Introduction and research review Done in the past

1-1- History

Turbocharging of internal combustion engines was an idea that came up shortly after the invention of internal combustion engines. In 1885, Daimler received a paper on the use of a fan or compressor to add intake air to the engine. In 1902, Louis Renault built a centrifugal turbocharger for the first time and installed it on a prototype engine. This turbocharger was connected to the crankshaft by a belt and rotated at five times its speed. The first moving supercharger with exhaust fumes (turbocharger) was developed between 1909 and 1912 by Dr. Alfred Bucci of Switzerland. He presented the first example of a diesel engine equipped with a turbocharger in 1915 [2]. In the Buchi turbocharger, both the turbine and the compressor were axial flow type, which were connected to the engine crankshaft by a mechanical connection. Today, this type of engine is called a compound engine. A few years later Bucci came up with a modified model in which the mechanical connection between the engine and the turbocharger was removed, but the mechanical connection between the turbine and the compressor remained. The first turbocharger made by Bucci was of the uniform flow type, which did not meet with success. In 1925, Bucci introduced a successful shock turbocharging system [1], known as the Bucci model. The further boom of turbocharging started when turbochargers were installed on the cylinder and piston engines of airplanes and increased the amount of flight ceiling.
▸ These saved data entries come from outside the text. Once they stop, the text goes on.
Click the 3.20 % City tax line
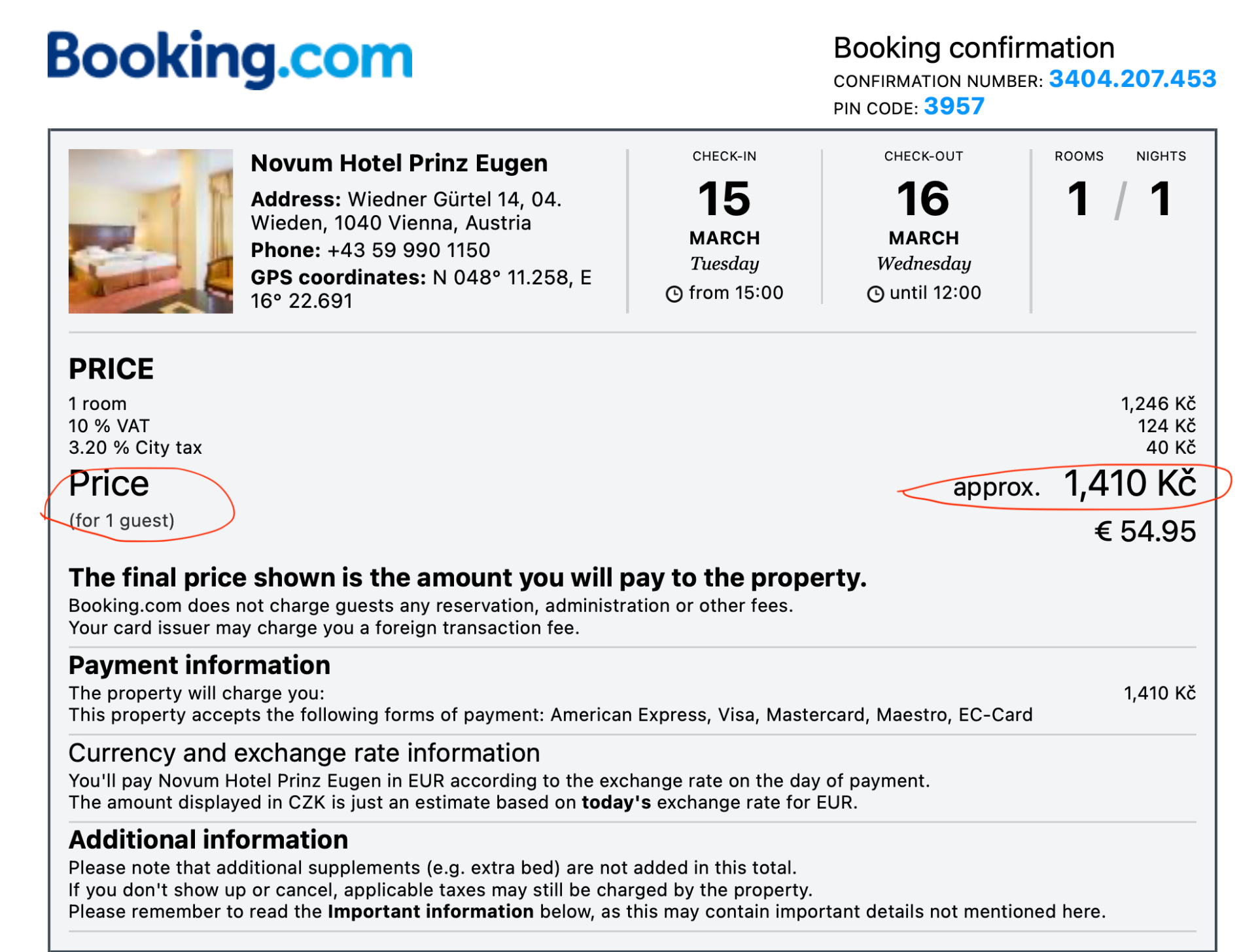Screen dimensions: 1256x952 coord(135,447)
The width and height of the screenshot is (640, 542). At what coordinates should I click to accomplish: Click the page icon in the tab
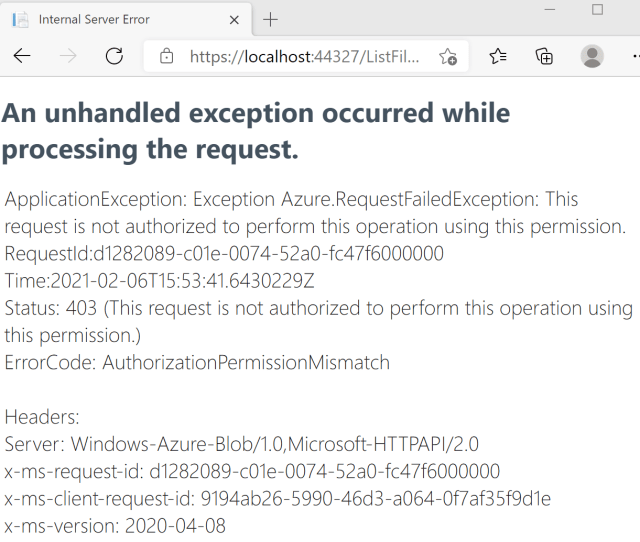pos(20,19)
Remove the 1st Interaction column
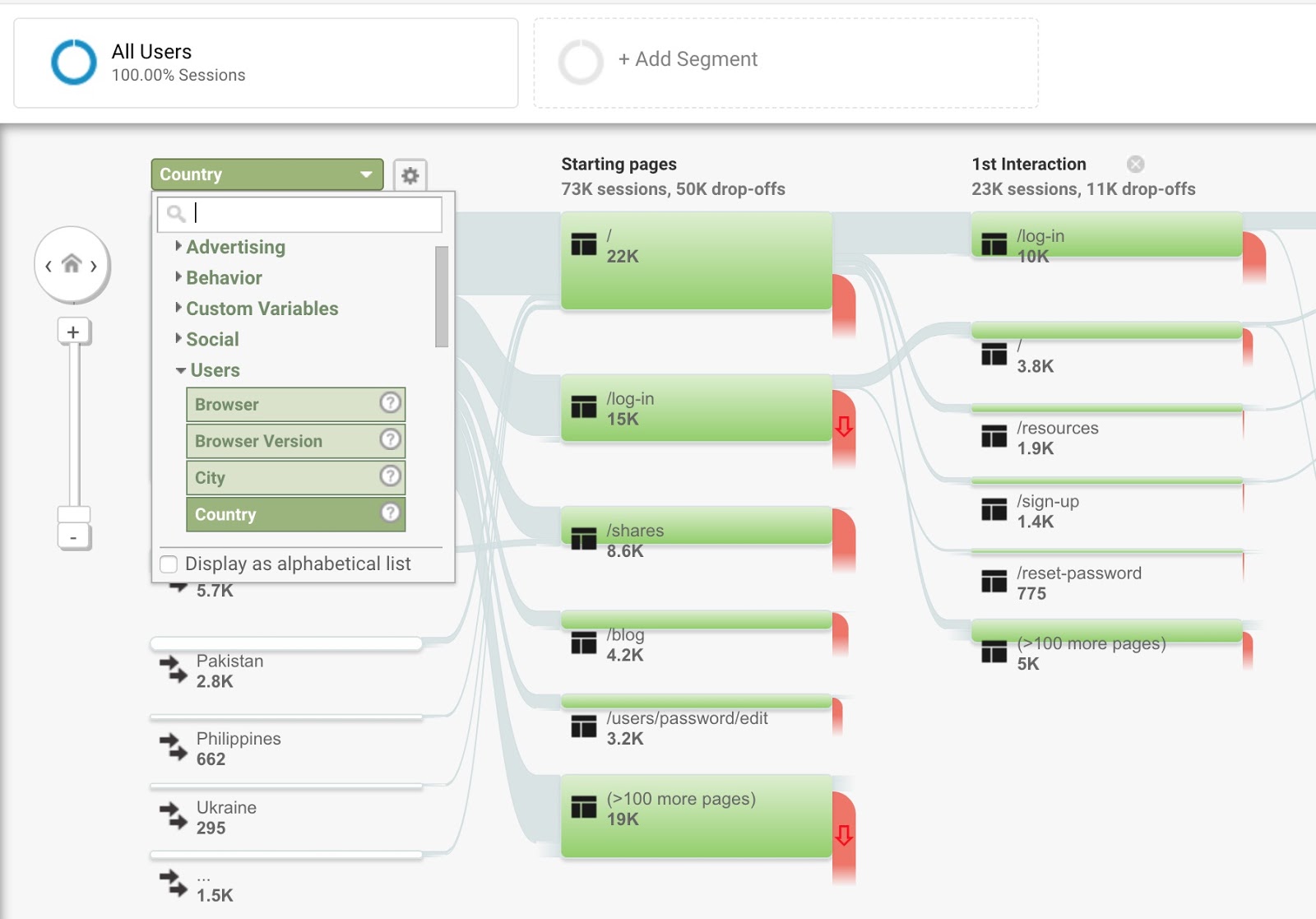Image resolution: width=1316 pixels, height=919 pixels. (x=1135, y=165)
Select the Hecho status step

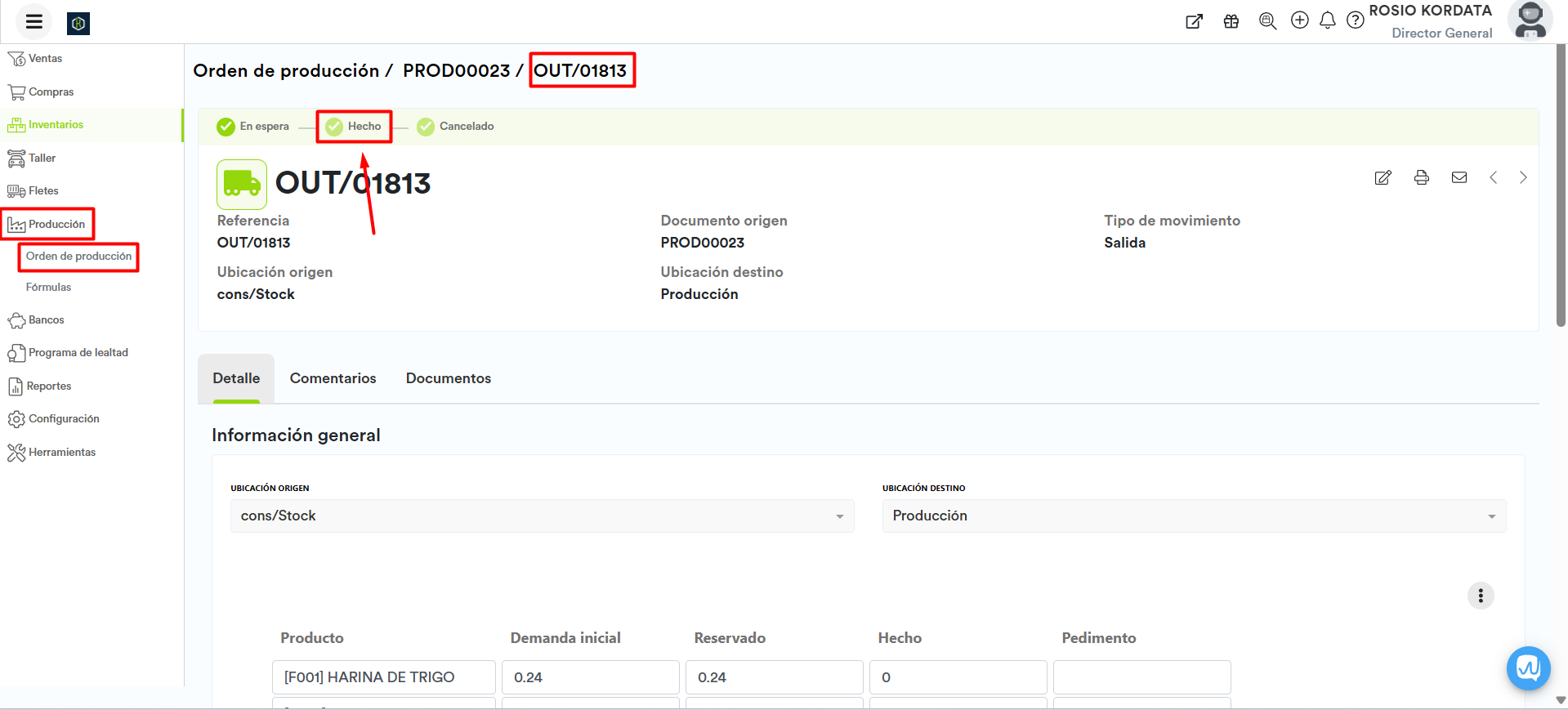coord(355,127)
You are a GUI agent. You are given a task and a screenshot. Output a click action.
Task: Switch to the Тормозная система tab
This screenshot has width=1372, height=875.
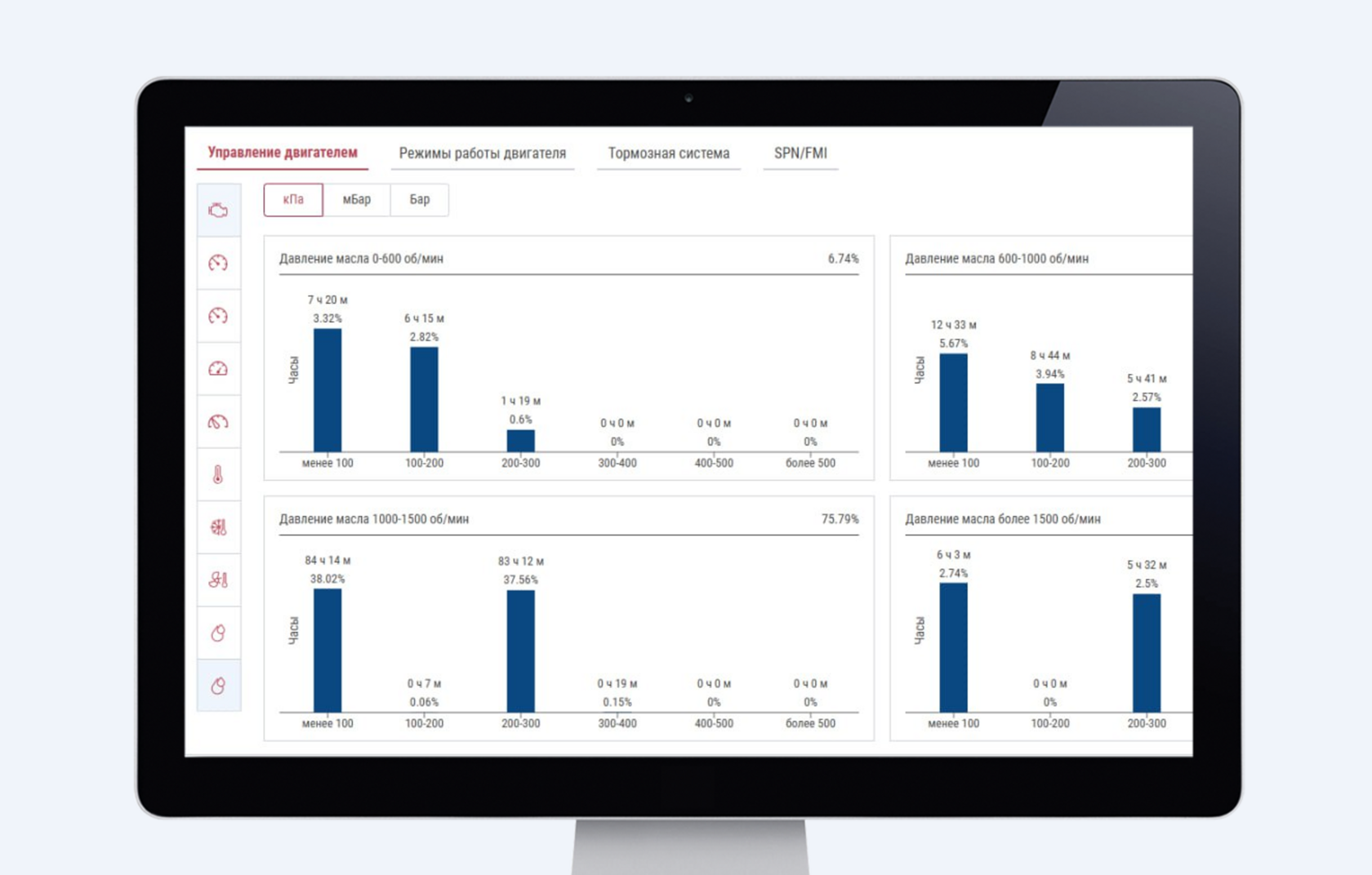[x=668, y=153]
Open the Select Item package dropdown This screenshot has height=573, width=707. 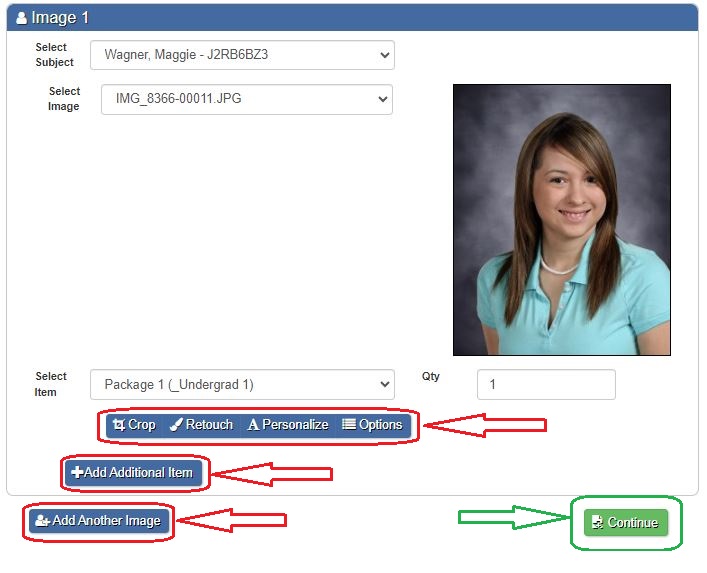(242, 385)
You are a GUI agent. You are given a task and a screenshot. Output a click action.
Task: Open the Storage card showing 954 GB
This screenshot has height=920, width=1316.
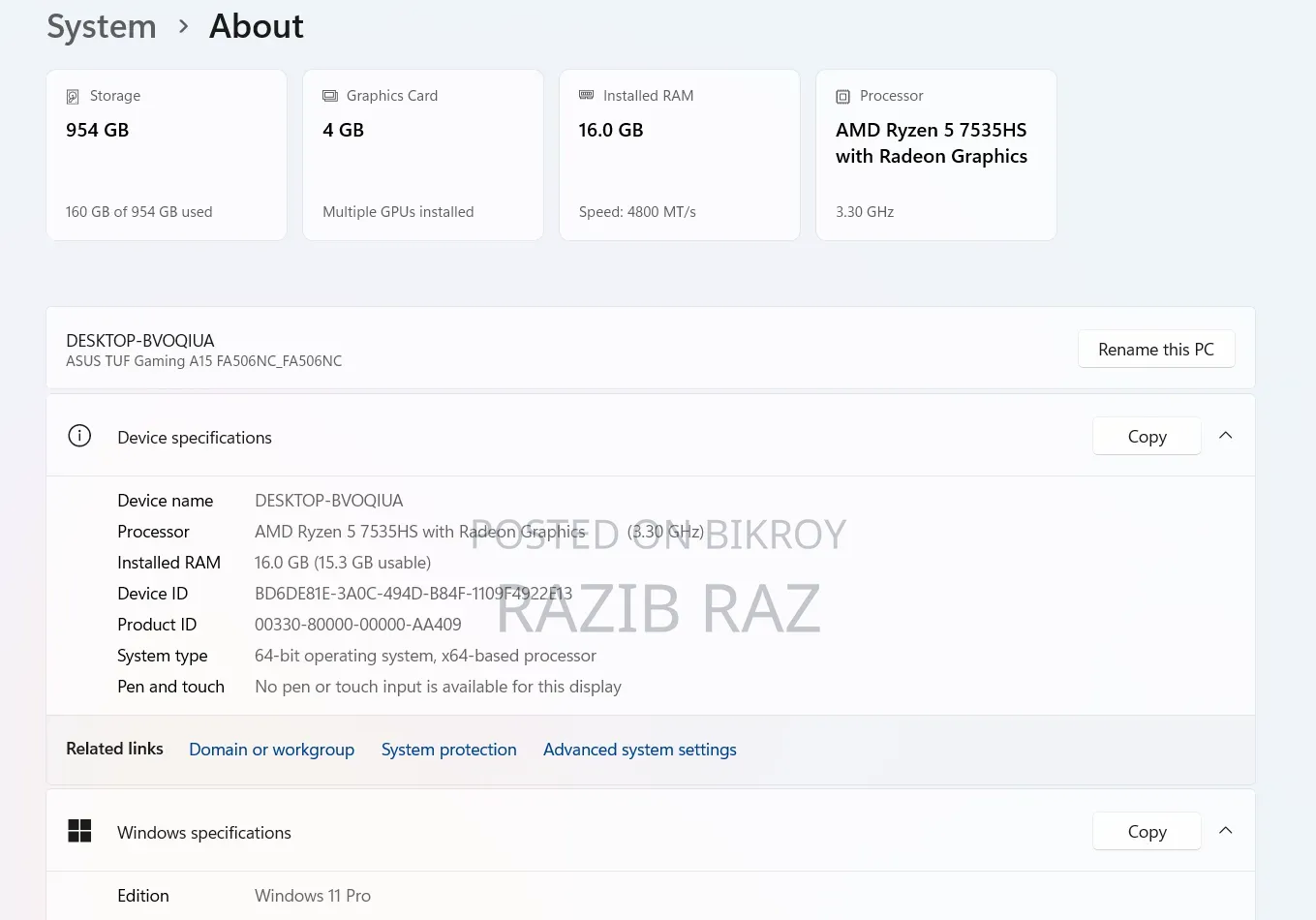click(x=167, y=155)
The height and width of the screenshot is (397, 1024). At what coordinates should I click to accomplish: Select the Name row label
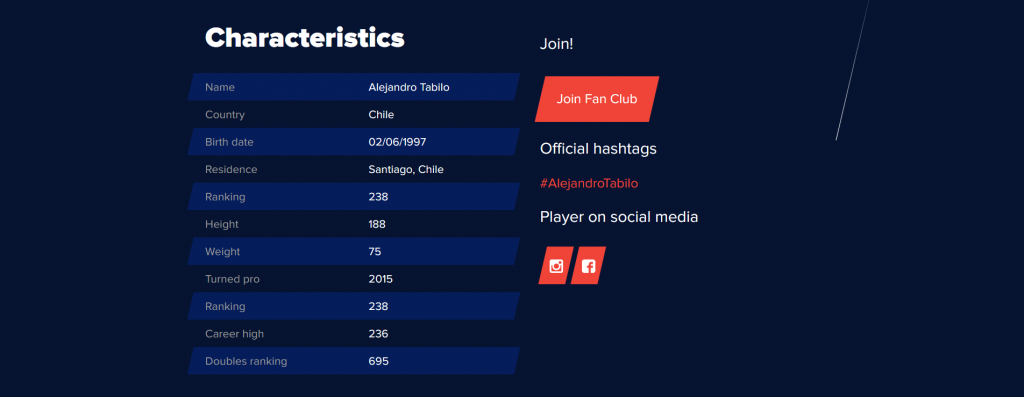[220, 87]
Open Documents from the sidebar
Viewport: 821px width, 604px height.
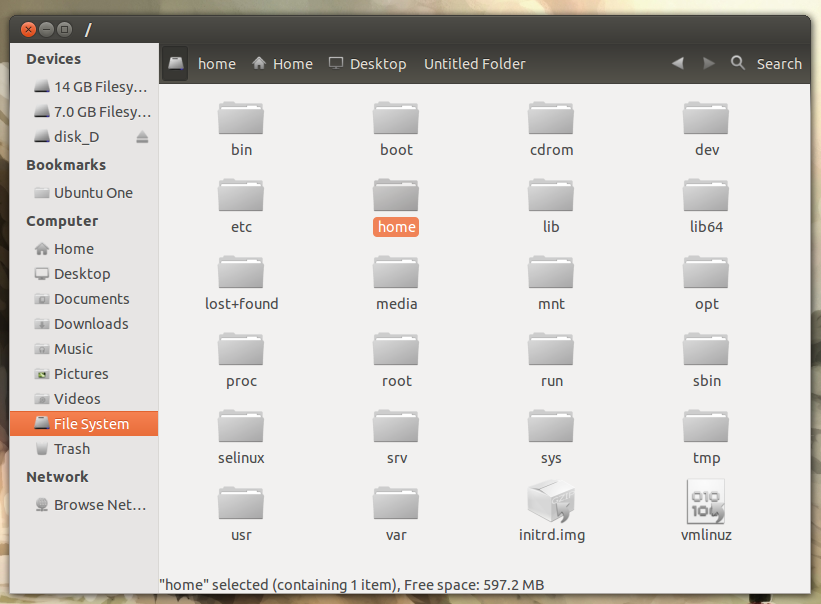tap(91, 299)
Because in this plane, there was this problem that when the plane took off due to pressure drop, the output power of the engine was greatly reduced and this limited the flight ceiling. By using turbochargers and increasing the inlet pressure, it helped a lot to increase the flight height. Until World War II, the turbocharger industry was greatly developed. Using a turbocharger on a diesel engine was the best way to reduce fuel consumption costs, reduce the space required for the engine and reduce engine weight, increase efficiency and reduce noise. In the 1970s, the use of turbochargers for gasoline engines became very popular, and companies presented their sports cars with turbocharger engines, but due to the delay in the operation of the turbocharger, these engines were not welcomed by consumers.